The Japanese has a long history of incorporating complex rituals and formalities into their food practices. They have an emphasis on the importance of enjoying the art and origins of the food, and not merely just by tasting them.
For example, it is customary for the Japanese to speak up to the people they’re dining with or to the chef and staff before eating as a token of appreciation for their food.
In addition to intricate rituals, the Japanese also incorporate the use of soy sauce in many of their dishes. Soy sauce, or Shoyu in Japanese, holds a significant role in all kinds of cooking.
The application of soy sauce can increase the food’s aroma, and more importantly its flavor. It adds an element of sweetness, acidity and bitterness to the food that helps to prolong the taste in the mouth.

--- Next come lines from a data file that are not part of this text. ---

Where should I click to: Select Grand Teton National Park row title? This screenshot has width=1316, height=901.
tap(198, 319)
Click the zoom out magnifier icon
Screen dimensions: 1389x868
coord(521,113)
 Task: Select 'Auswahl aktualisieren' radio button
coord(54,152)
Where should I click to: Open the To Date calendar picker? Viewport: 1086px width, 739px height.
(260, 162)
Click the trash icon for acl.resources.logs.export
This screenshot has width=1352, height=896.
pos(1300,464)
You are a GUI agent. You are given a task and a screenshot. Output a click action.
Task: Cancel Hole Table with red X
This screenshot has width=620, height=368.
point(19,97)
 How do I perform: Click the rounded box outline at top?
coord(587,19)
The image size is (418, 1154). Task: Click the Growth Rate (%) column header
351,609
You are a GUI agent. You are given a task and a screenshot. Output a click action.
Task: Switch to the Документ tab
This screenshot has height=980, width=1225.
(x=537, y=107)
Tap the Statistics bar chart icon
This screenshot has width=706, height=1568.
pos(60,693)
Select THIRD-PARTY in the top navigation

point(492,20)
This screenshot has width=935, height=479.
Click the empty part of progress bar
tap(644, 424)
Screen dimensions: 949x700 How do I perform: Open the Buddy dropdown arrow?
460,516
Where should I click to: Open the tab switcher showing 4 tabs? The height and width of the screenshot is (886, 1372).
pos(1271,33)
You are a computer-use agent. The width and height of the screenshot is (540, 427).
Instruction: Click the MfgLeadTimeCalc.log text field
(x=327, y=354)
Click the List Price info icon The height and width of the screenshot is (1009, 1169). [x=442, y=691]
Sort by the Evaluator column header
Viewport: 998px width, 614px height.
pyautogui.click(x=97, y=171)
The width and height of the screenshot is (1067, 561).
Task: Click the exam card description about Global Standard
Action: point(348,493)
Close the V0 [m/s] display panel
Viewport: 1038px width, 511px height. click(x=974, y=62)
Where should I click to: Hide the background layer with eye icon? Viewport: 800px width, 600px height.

Another iconic cuisine is sushi, which traces back to as early as 8th century Japan. The usage of soy sauce also extends to the eating experience of sushi. Guests should avoid dipping the entire sushi in soy sauce as it will break down the rice. Only the fish or seafood should be dipped.
It is also customary to eat sushi with your hands. Proper restaurants will provide you a hot towel (oshibori) for guests to wash their hands before and after eating. Also, as a side dish the Japanese often serves sea vegetables known as Wakame in a salad or in miso soup together with tofu and scallions.
Together with the main dish, they complete the overall Japanese culinary experience.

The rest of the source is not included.